The headache continued. Tom's family left for America on Saturday 20 August. He and Vivien saw them off. ‘Stunned', Vivien became very emotional. She fretted afterwards lest her mother-in-law and sister-in-law might have thought she ‘behaved like “no lady”, and just like a wild animal'. These Americans struck her as oddly ‘emotionless'; she felt she had made ‘a fearful mess' of getting to know Henry.
86
Her natural vivacity was the opposite of old-school, Boston-trained reserve. It had attracted Tom, but she worried it horrified his family. She saw in them the constricting reserve that so many people detected in Tom. ‘
Be personal
, you must be personal', she soon urged Henry, ‘or else it's no good.
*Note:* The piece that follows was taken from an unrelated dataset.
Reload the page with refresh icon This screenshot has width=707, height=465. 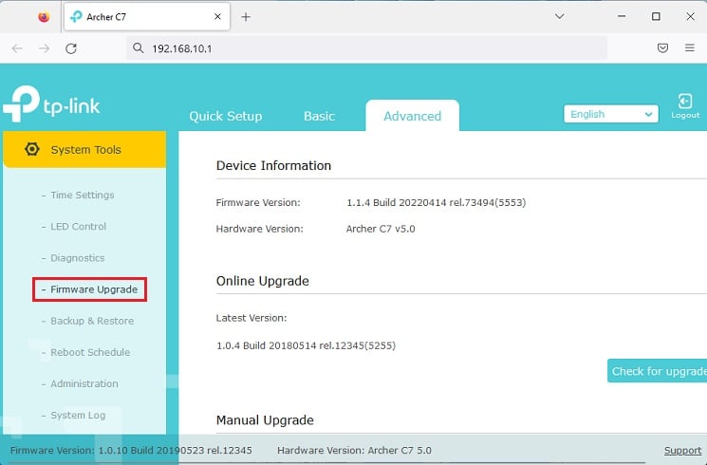[71, 48]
Nothing's any good.'
87
‘Polite, formal, even stiff, black-clothed New Englanders' was how Osbert Sitwell remembered Lottie and Marion Eliot.
88
Henry, deeply sympathetic towards his younger brother and knowing what mattered to him, had taken away Tom's old typewriter and replaced it with a brand new one. ‘A bloody angel', Vivien called him.
89
He had left her a bunch of roses too.

‘Vivien is not well at all', Tom confided to Sydney Schiff, confessing that the ‘strain' surrounding his family's departure had left him with a ‘reaction' that was ‘paralysing'.
90
He wrote to his mother to say how they missed her, how they felt their Clarence Gate Gardens flat had become
her
flat – scarcely a feeling Vivien was likely to welcome. It took them some time to move back in, along with their small cat, ‘a very good mouser'.
91
Tom was ‘completely exhausted', but while all this was going on, the plan for Lady Rothermere to back the new magazine gathered pace.
92
He committed himself to becoming ‘sole responsible editor'. His solicitor drew up a letter of agreement which Her Ladyship signed: she was to provide £600 annually for three years to cover running costs and payment to Tom of at least £100 per annum. He would have ‘entire control of the literary contents'.
93
This, at least, was a major success; but in his vulnerable state the responsibility, while exciting, made him ‘more worried than anything'.
94
Sceptical about Lady Rothermere's ‘inadequate' largesse, Vivien had her own worries as she underwent further consultations with specialist doctors.